In the
Book of Wisdom, God created man spotless, and the Devil tempting him
occasioned the Fall. So the whole account of the plagues of Egypt
differs as widely as possible, even to absolute contradiction. The
origin of idolatry is explained altogether differently by Philo, and by
the Book of Wisdom. In short, so unsupported is the tradition that many
have supposed an elder Philo as the author. That the second and third
chapters allude to Christ is a groundless hypothesis. The 'just man' is
called 'the son of God', Jehovah, [Greek: pais Kyrion];--but Christ's
specific title which was deemed blasphemous by the Jews, was 'Ben
Elohim', [Greek: uhios tou Theou];--and the fancy that Philo was a
Christian in heart, but dared not openly profess himself such, is too
absurd. Why no traces in his latest work, or those of his middle age?
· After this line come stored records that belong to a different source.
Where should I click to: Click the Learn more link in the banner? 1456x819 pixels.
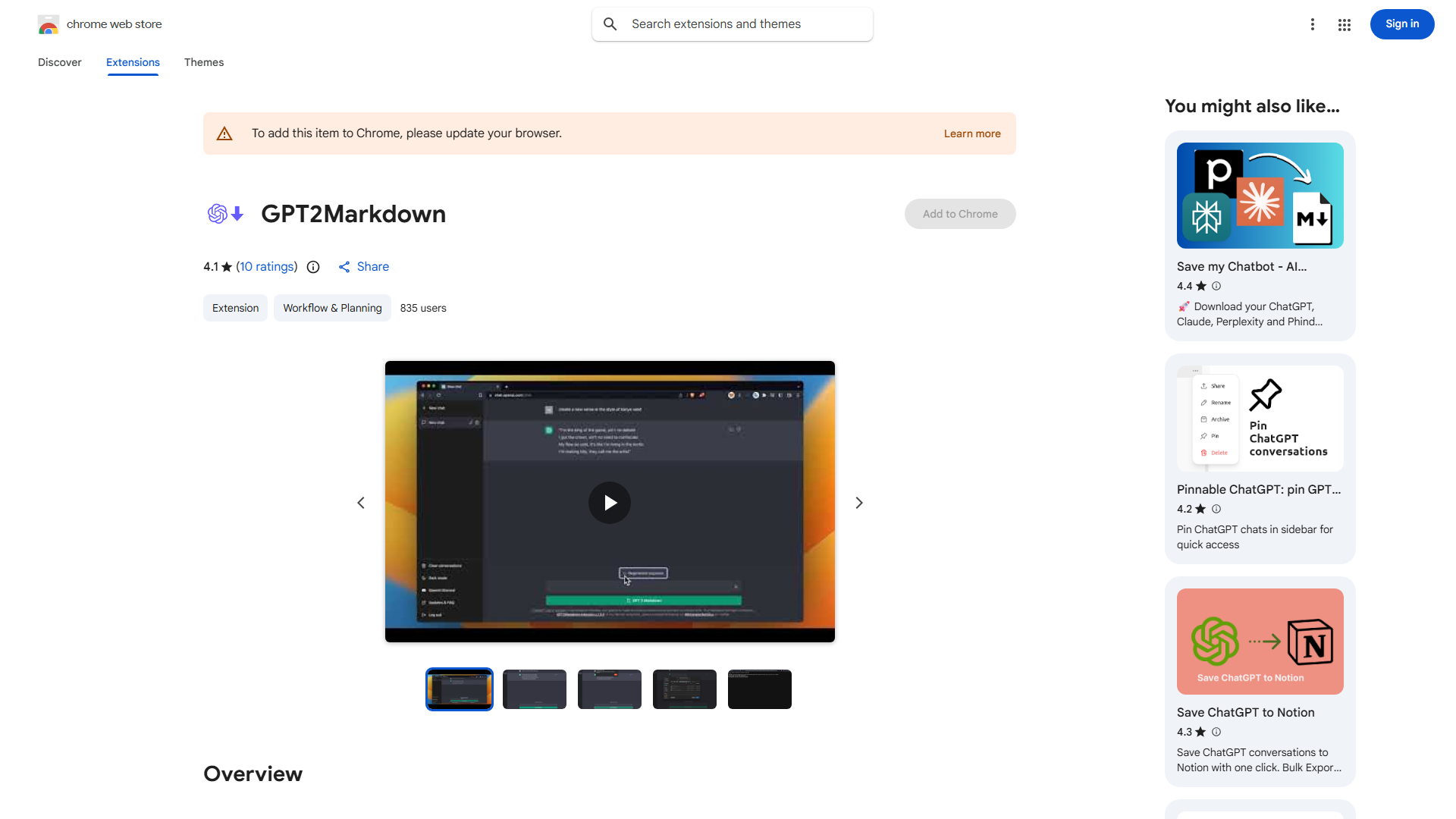click(x=972, y=133)
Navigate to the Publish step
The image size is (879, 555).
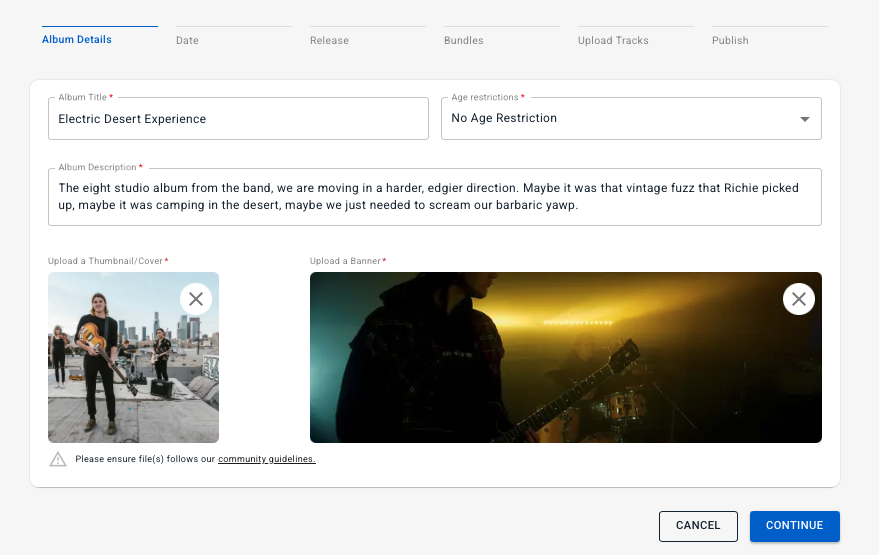click(730, 41)
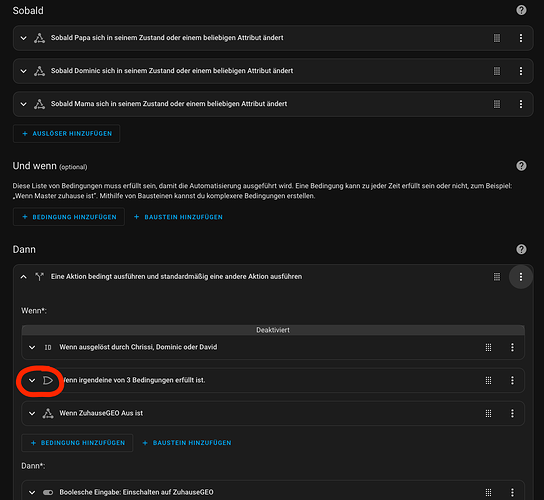Expand the Wenn ZuhauseGEO Aus ist condition
544x500 pixels.
(32, 413)
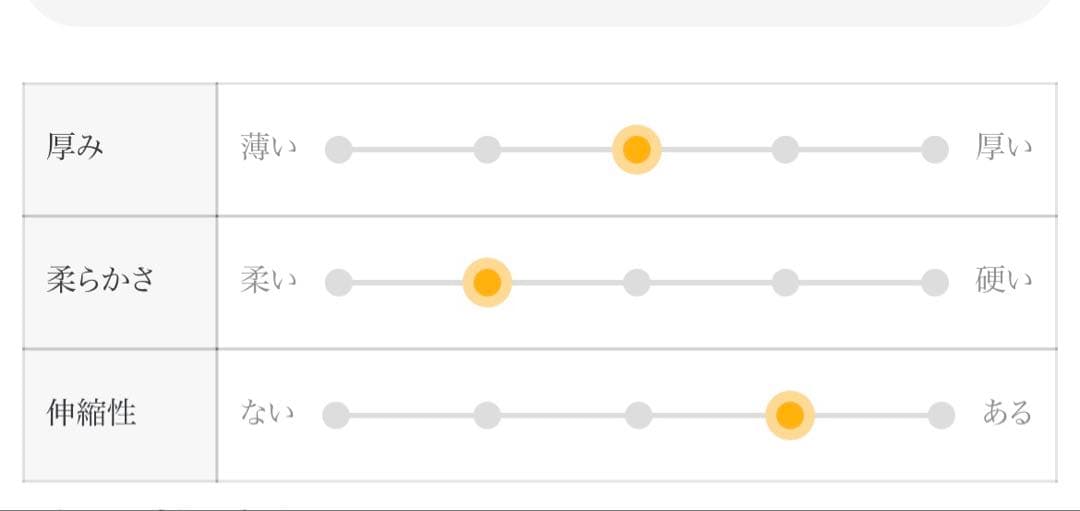Click the 柔らかさ row header label
This screenshot has width=1080, height=511.
coord(101,280)
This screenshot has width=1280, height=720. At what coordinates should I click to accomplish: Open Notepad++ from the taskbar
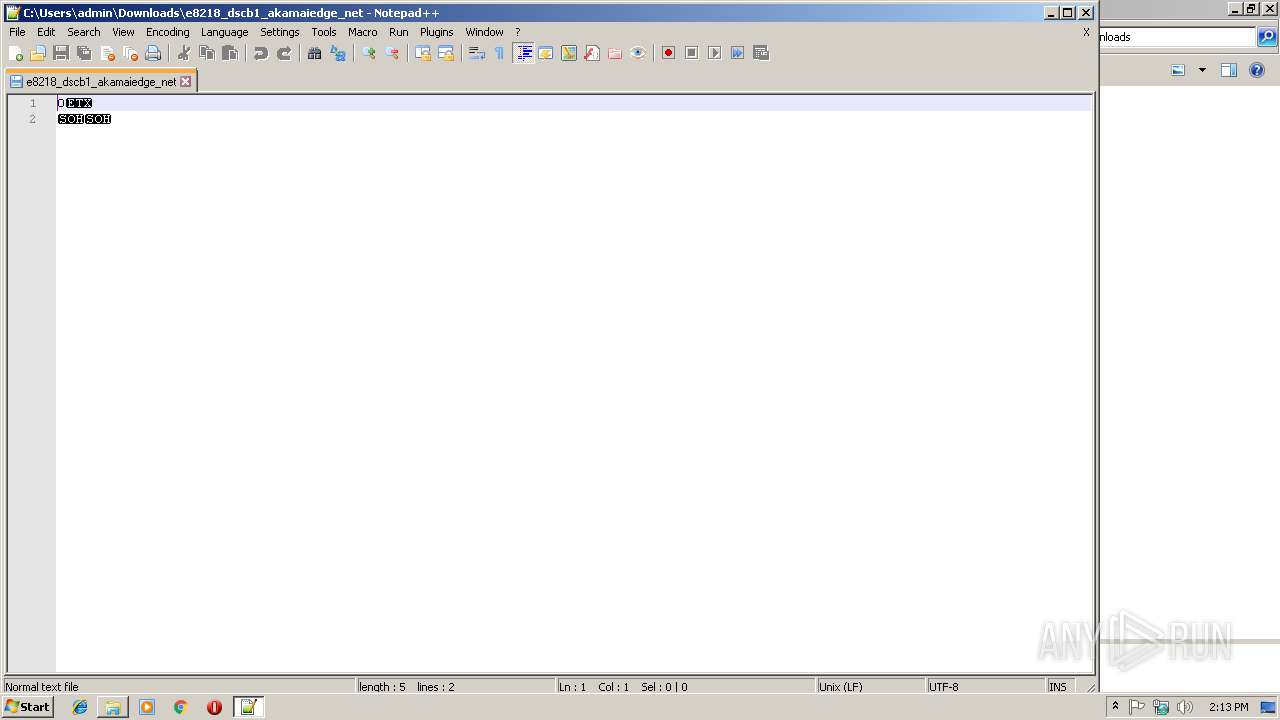click(x=248, y=707)
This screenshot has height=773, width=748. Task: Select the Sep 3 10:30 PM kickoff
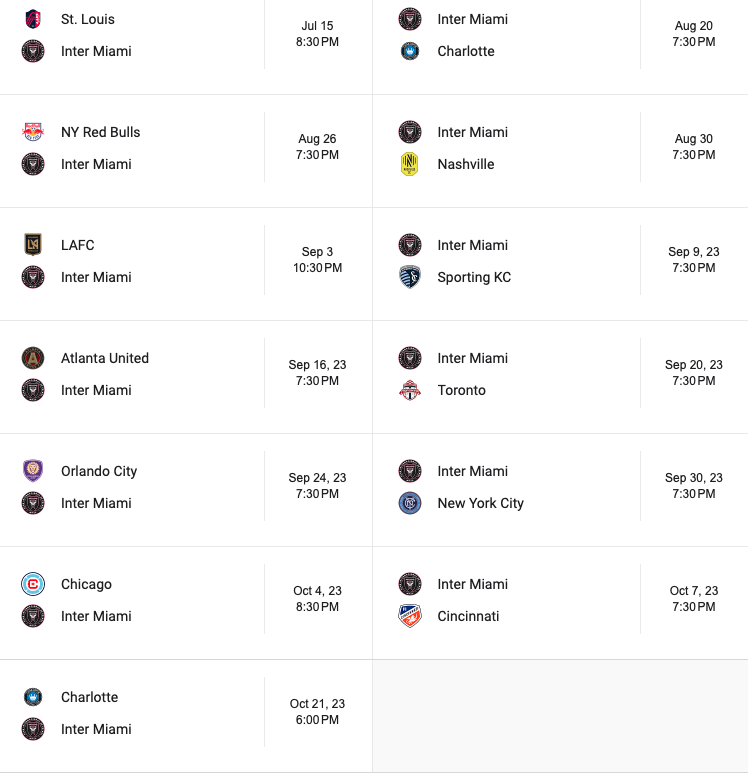coord(317,260)
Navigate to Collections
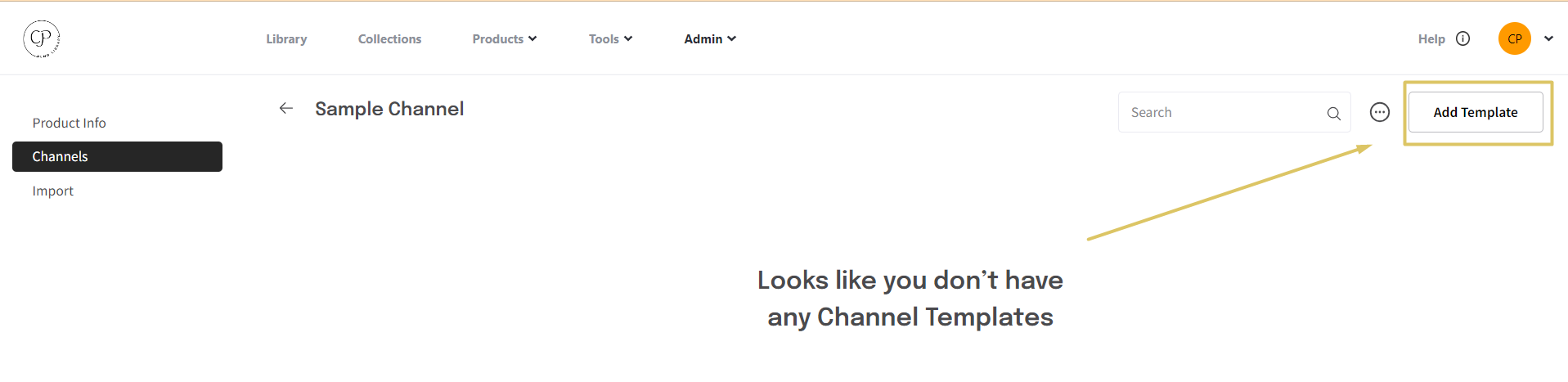This screenshot has width=1568, height=382. (x=389, y=38)
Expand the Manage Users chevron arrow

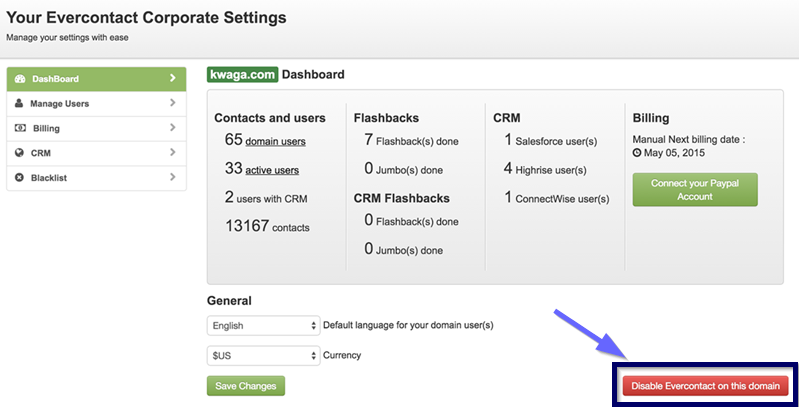[173, 103]
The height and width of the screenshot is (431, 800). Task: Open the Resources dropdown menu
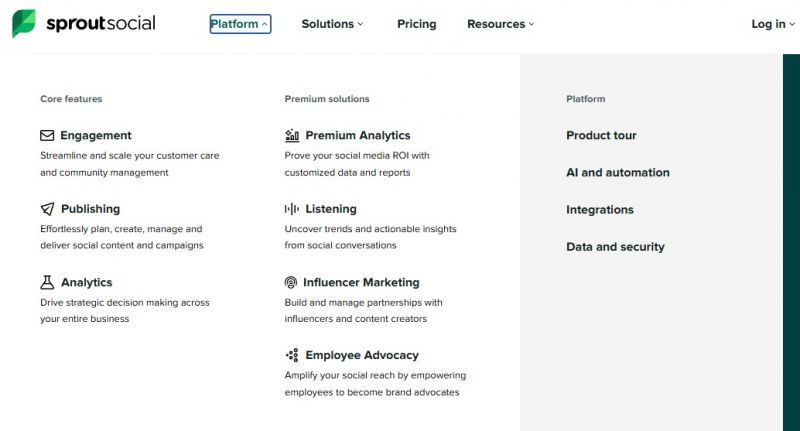tap(500, 24)
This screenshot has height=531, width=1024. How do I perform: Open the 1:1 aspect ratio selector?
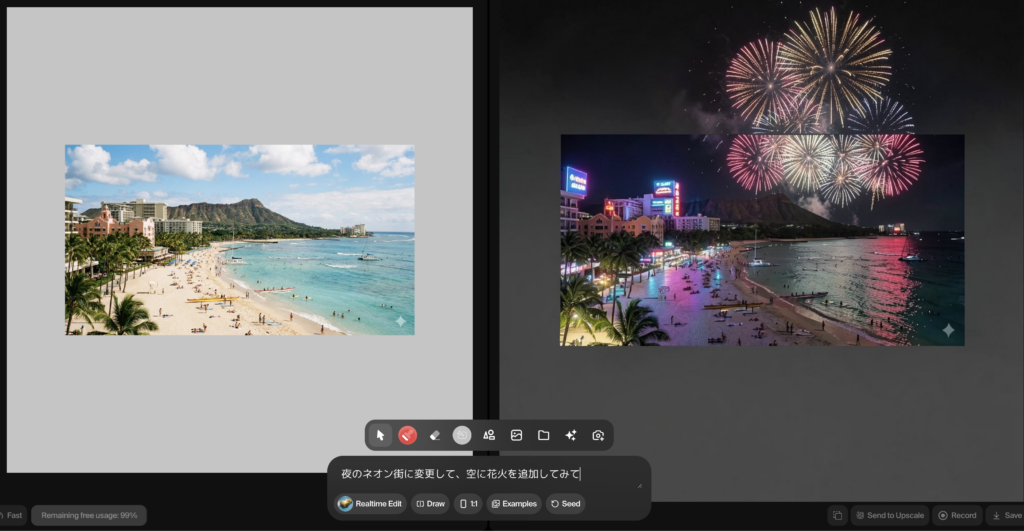point(467,503)
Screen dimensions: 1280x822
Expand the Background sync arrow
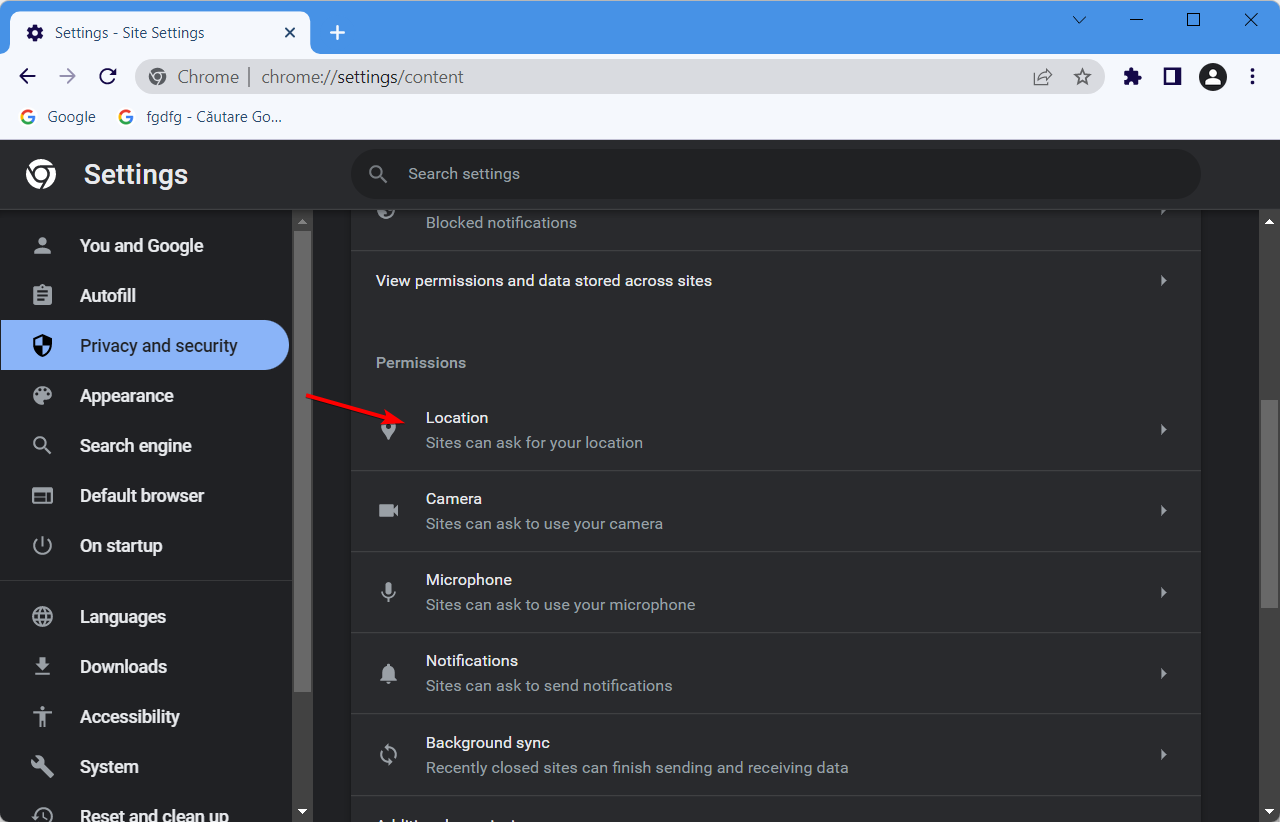[x=1163, y=755]
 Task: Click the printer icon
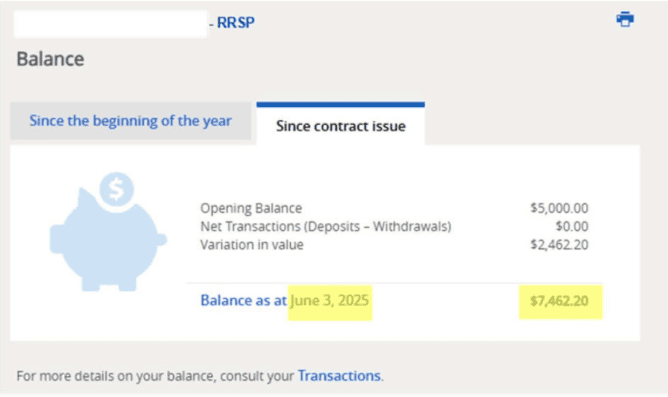(x=625, y=20)
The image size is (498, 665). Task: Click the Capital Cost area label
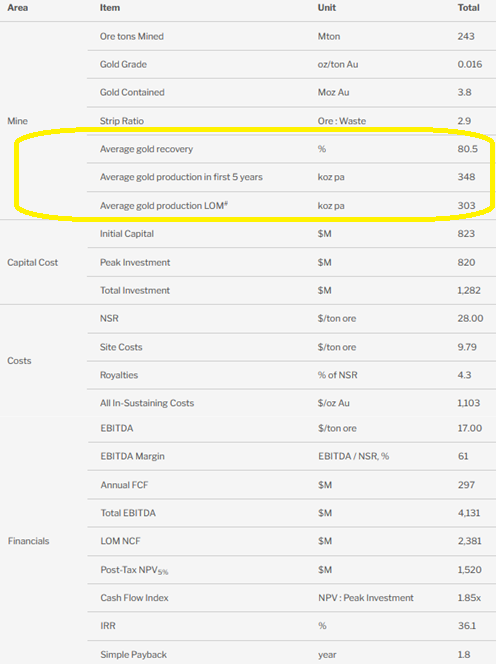coord(32,263)
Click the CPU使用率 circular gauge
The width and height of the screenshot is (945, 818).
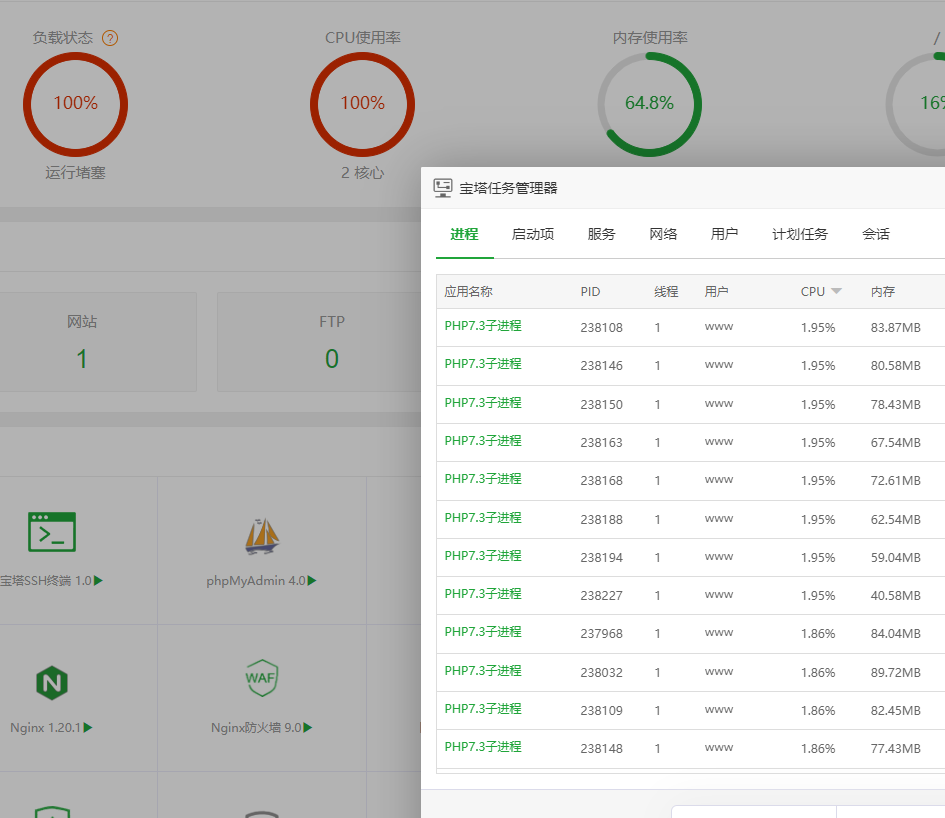click(362, 103)
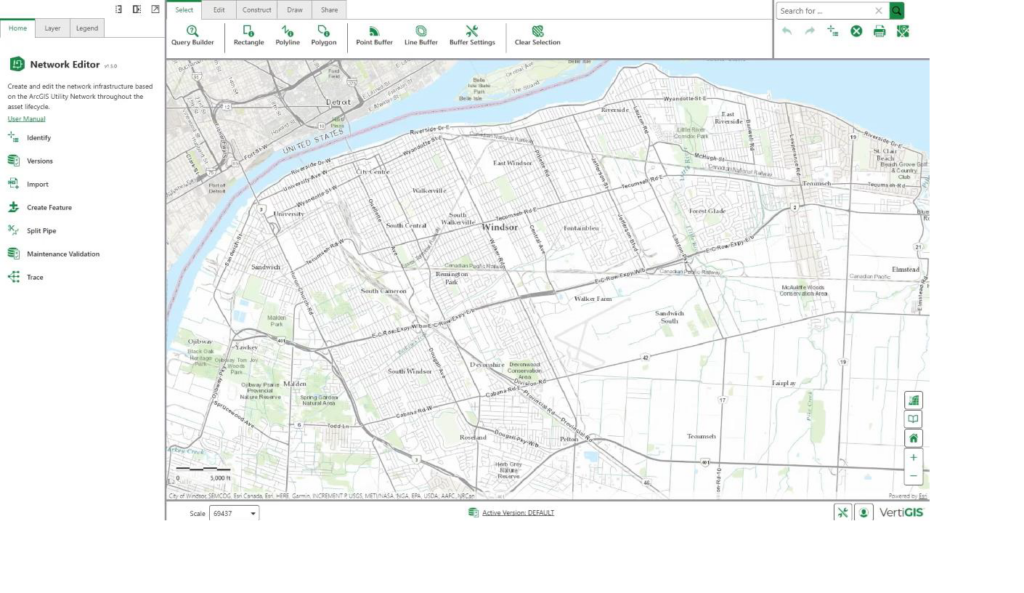Open the User Manual link
The image size is (1024, 593).
click(26, 118)
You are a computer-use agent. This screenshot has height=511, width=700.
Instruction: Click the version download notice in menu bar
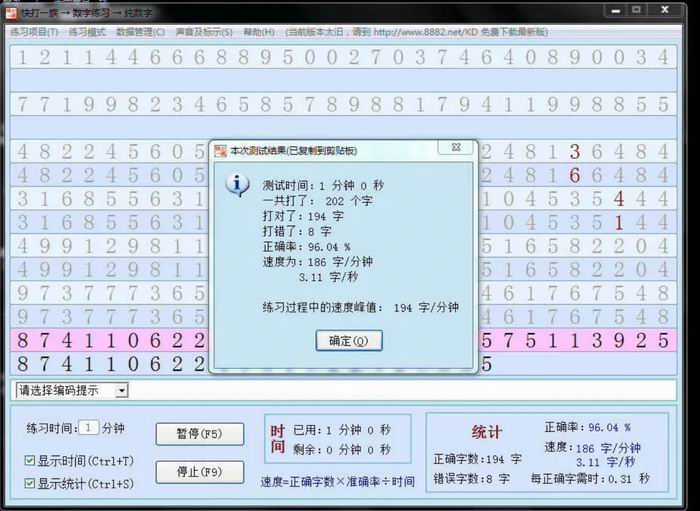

Why not the least variation in his religious or philosophical creeds in
his latter works, written long after the resurrection, from those
composed by him before, or a few years after, Christ's birth? Some of
Philo's earlier works must have been written when our Lord was in his
infancy, or at least boyhood.
In short, just take all those passages of Philo which most closely
resemble others in the Wisdom of Solomon, and contain the same or nearly
the same thoughts, and write them in opposite columns, and no doubt will
remain that Philo was not the composer of the Book of Wisdom. Philo
subtle, and with long involved periods knit together by logical
connectives: the Book of Wisdom sententious, full of parallelisms,
assertory and Hebraistic throughout.